If two u1dbs are synced, and then the same document is changed in different ways in each u1db, and then they are synced again, there will be a conflict. This does not block synchronisation: the document is registered as being in conflict, and resolving that is up to the u1db-using application.
Importantly, conflicts are not synced. If machine A initiates a sync with machine B, and this sync results in a conflict, the conflict only registers on machine A. This policy is sometimes called “other wins”: the machine you synced to wins conflicts, and the document will have machine B’s content on both machine A and machine B. However, on machine A the document is marked as having conflicts, and must be resolved there:
>>> import u1db
>>> db1 = u1db.open('mydb1.u1db', create=True)

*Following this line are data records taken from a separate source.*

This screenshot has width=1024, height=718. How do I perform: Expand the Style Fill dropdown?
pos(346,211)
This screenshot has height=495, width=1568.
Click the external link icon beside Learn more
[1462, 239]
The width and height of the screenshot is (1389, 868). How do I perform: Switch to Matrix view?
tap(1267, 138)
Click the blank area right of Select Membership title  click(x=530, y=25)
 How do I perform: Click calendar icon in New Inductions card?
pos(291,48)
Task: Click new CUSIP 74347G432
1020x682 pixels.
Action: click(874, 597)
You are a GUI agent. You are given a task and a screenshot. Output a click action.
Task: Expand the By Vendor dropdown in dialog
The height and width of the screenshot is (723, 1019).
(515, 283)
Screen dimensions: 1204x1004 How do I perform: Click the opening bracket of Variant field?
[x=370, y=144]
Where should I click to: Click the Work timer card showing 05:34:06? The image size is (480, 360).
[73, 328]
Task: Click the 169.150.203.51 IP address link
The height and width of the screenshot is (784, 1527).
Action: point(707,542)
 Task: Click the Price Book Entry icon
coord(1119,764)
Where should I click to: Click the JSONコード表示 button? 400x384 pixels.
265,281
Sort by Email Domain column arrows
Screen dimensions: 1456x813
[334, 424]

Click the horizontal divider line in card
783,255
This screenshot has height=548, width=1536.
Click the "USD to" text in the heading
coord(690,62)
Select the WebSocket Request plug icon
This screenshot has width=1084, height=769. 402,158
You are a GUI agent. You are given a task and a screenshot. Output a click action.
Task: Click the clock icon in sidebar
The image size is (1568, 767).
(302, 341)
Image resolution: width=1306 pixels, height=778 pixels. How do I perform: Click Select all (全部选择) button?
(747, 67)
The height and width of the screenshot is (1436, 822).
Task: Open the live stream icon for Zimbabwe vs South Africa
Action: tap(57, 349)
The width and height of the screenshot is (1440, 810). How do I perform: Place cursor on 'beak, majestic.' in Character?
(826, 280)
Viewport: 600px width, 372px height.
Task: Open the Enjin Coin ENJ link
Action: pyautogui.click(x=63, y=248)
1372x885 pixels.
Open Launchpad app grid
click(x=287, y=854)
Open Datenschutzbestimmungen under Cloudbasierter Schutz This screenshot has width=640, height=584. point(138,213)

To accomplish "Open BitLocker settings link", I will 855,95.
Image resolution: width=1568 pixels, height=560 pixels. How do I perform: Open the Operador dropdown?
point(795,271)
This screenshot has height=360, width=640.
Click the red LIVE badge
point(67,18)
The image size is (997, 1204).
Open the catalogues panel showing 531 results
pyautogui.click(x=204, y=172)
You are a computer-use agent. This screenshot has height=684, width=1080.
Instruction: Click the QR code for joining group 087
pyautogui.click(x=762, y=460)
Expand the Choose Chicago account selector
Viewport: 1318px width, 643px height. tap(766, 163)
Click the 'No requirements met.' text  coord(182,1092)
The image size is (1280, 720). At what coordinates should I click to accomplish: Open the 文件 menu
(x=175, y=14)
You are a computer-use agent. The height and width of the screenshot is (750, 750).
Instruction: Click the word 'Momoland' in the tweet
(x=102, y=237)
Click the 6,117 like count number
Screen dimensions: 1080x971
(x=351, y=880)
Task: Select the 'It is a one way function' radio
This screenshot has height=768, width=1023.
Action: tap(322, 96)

>>> db2 = u1db.open('mydb2.u1db', create=True)
>>> doc1 = db1.create_doc({'came_from':'replica_1'})
>>> doc_id = doc1.doc_id
>>> # create a document in database 2 with the same document id.
>>> doc2 = db2.create_doc({'came_from':'replica_2'}, doc_id=doc_id)
>>> sync_target = db1.get_sync_target()
>>> synchronizer = u1db.sync.Synchronizer(db2, sync_target)
>>> synchronizer.sync() # returns the local generation before sync
1
>>> db1_doc = db1.get_doc(doc_id)
>>> db1_doc.content
{u'came_from': u'replica_1'}
>>> conflicted_doc = db2.get_doc(doc_id)
>>> conflicted_doc.content # the sync target's content wins
{u'came_from': u'replica_1'}
>>> conflicted_doc.has_conflicts # but the document is in conflict
True
>>> conflicts = db2.get_doc_conflicts(doc_id)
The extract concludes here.